Алеша поднялся, с тревогой глядя на друга:
— Петя, у тебя, кажется, горячка начинается, присядь, я принесу...
— Нет! — вдруг вскрикнул Верховенский, сверкая глазами. — Теперь не смей меня останавливать! Я... только начал... Дай мне говорить. Дай мне все говорить, потому что некому мне больше говорить. Я о чем говорил? Сбил мысль!
— Об отце ты говорил.
— Да! Приживальщик, Алеша, только приживальщик, не отец, не называй его отцом! Он, может, не отец по крови даже, я записку от матери видел! Снова сбился! Черт! Я хотел сказать, что помер он, год как помер! И знаешь, что? Я даже проститься не приехал. Почему, знаешь? Потому что плевать я на него хотел, как и он на меня... А ещё изображал раскаяние, как актер... Черт бы его побрал!
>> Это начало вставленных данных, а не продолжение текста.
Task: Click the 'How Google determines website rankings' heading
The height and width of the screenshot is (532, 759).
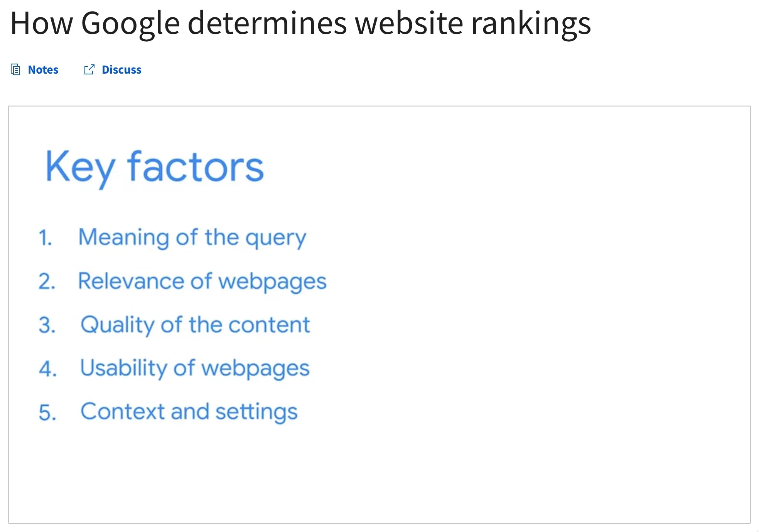Action: tap(300, 23)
Алеша вдруг схватил друга за руки:
— Нельзя так об отце, Петр! Не бери хамов грех на душу! Замолчи!
— Уж тебе ли меня затыкать! Сам, что ли, своего отца-развратника никогда за мать и загубленное детство не клял? Не смеши!
— Не клял, — ответил Алеша, глядя на него удивлённо. — Разве можно родного отца клясть? Да, сделал он грех, и не один, но я, как сын, должен его прегрешения покрывать и прощать, ибо он, хоть и нерадивый, Господи, прости, но отец мой, породивший меня...
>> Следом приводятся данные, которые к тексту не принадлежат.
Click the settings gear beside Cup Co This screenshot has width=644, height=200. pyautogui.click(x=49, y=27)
— Много ума нужно, чтобы ребенка зачать, — горько усмехнулся Петр Степанович. — Где он сейчас, отец-то твой? Узнал хоть он тебя?
— Узнал, — ответил Алеша, — а отец... Как и твой. Восемь лет назад убит.
— Надо же! И кем?
— Лакеем Смердяковым, который, как оказалось, наш брат был единокровный и отца нашего внебрачный сын, — при слове "внебрачный" Алексей густо покраснел. — Обвинили, правда, потом в этом Дмитрия, но я смог апелляцию подать, оправдали его, слава Богу.
— Ну и хорошо! Приживальщиком меньше.
Алексей дернулся и тихо произнес:
— Петр, это отец мой... Не говори такого впредь.
Верховенский фыркнул и несколько секунд молчал, глядя в пространство.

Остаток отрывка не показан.